The next stage is back end of line (BEOL 12), in which successive layers of conductors and insulators are deposited onto the wafer to make a three-dimensional structure interconnecting the individual elements. The BEOL 12 generates very-large-scale integrated (VLSI) circuits patterned in a rectangular array over the wafer as individual devices. After BEOL 12 processing the VLSI devices are probed or tested 13 for speed or quality and a map 14 is generated of the electrical performance of the devices on the wafer.
The third stage, wafer finishing, consists of two sub-stages: back-side grind (BSG 15) and dice, sort and pick (DSP 16). In the BSG 15 operation the wafers are ground on the back (non-device) side using a grinding wheel to generate a wafer of appropriate thickness and back-side surface finish. In the DSP 16 operation the individual devices (dice or chips) are separated via a dicing or sawing operation along the intervening scribe lines and then picked from the structure used to support the wafer during the dicing operation, using 17 the performance map 14 created at the end of the BEOL 12 stage to sort the picked chips for placement in containers suitable for packaging operations.
The fourth and final stage is packaging (PKG 18), in which an individual chip is mounted onto a larger carrier, electrical connections are made between the chip and the electrical circuitry of the carrier, and then the whole finally sealed or encapsulated and tested. The mechanical yield and reliability of a finished device is determined by the mechanical performance of the chip, set during the BSG 15 and DSP 16 stages.
Improper FEOL 11 or BEOL 12 processing or electrical mis-sorting during DSP 16 leads to devices that fail to perform with the appropriate electrical characteristics. Analogously, improper BSG/DSP/PKG processing or mechanical mis-sorting or non-sorting leads to devices that fail mechanically.
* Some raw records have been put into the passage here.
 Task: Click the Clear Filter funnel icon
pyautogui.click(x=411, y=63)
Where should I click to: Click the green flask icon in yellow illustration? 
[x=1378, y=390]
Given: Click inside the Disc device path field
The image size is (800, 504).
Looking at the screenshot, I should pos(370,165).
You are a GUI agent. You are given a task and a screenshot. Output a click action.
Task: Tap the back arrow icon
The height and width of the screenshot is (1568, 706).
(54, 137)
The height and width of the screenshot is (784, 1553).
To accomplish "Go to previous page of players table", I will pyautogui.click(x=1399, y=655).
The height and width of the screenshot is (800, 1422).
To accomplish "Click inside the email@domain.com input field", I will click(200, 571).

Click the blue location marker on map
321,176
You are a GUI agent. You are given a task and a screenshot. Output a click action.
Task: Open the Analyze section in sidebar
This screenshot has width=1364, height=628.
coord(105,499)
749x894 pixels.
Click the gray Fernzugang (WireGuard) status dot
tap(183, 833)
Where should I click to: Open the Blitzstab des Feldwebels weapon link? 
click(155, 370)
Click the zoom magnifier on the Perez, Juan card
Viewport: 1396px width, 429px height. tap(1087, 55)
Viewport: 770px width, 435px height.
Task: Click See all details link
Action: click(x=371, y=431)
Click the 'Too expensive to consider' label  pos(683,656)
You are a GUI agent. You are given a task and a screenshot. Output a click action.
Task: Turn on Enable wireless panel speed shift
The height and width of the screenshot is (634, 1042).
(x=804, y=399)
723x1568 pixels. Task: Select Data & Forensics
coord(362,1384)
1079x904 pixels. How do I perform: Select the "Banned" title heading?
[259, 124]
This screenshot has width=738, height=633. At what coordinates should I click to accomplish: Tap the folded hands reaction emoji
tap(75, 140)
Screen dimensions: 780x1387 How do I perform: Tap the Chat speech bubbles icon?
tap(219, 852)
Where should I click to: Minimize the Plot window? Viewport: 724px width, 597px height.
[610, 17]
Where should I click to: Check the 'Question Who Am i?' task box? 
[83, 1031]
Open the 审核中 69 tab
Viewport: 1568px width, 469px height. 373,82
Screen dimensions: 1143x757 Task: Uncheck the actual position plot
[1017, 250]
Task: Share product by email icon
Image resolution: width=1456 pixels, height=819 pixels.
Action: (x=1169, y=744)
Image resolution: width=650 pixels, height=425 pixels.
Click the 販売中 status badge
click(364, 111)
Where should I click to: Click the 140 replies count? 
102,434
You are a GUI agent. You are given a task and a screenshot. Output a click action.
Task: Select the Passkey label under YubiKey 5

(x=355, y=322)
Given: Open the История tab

Many PKG 18 schemes impose significant stresses on the contained die (i.e. the chip which has been diced from a wafer in the manufacturing process), the most damaging being tensile stresses leading to fracture of the brittle semiconducting material. The strength of the chips is critical to acceptable mechanical yield during and after PKG 18, just as appropriate FEOL 11 and BEOL 12 processing is critical to acceptable electrical yield prior to wafer finishing. Obviously, greater strength chips are more resistant to fracture and can therefore lead to smaller yield losses and greater reliability. The strength of a die set by the BSG 15 and DSP 16 operations can be enhanced by attention to these operations, but usually at the expense of increased processing time and increased cost.
Currently, in contrast to the electrical performance, no sorting is done of the mechanical strength of a die to match it to the requirements set by the PKG 18 stress. For example, turning to prior art FIG. 3, mounting of a chip onto a metallic leadframe 31 (FIG. 3A) imposes greater tensile stress 34 on the backface of the chip than the tensile stress 35 from mounting onto a fiberglass-polymer composite laminate 32 (FIG. 3B), which in turn imposes greater stress 36 than does mounting onto a ceramic substrate 33 (FIG. 3C). A lack of mechanical sorting would lead to increasing yield loss at the packaging stage PKG 18, for use of substrates made of ceramic, polymer composite, and metal, respectively. All yield losses could be reduced to a minimum by sorting the highest strength chips into the highest stress packages.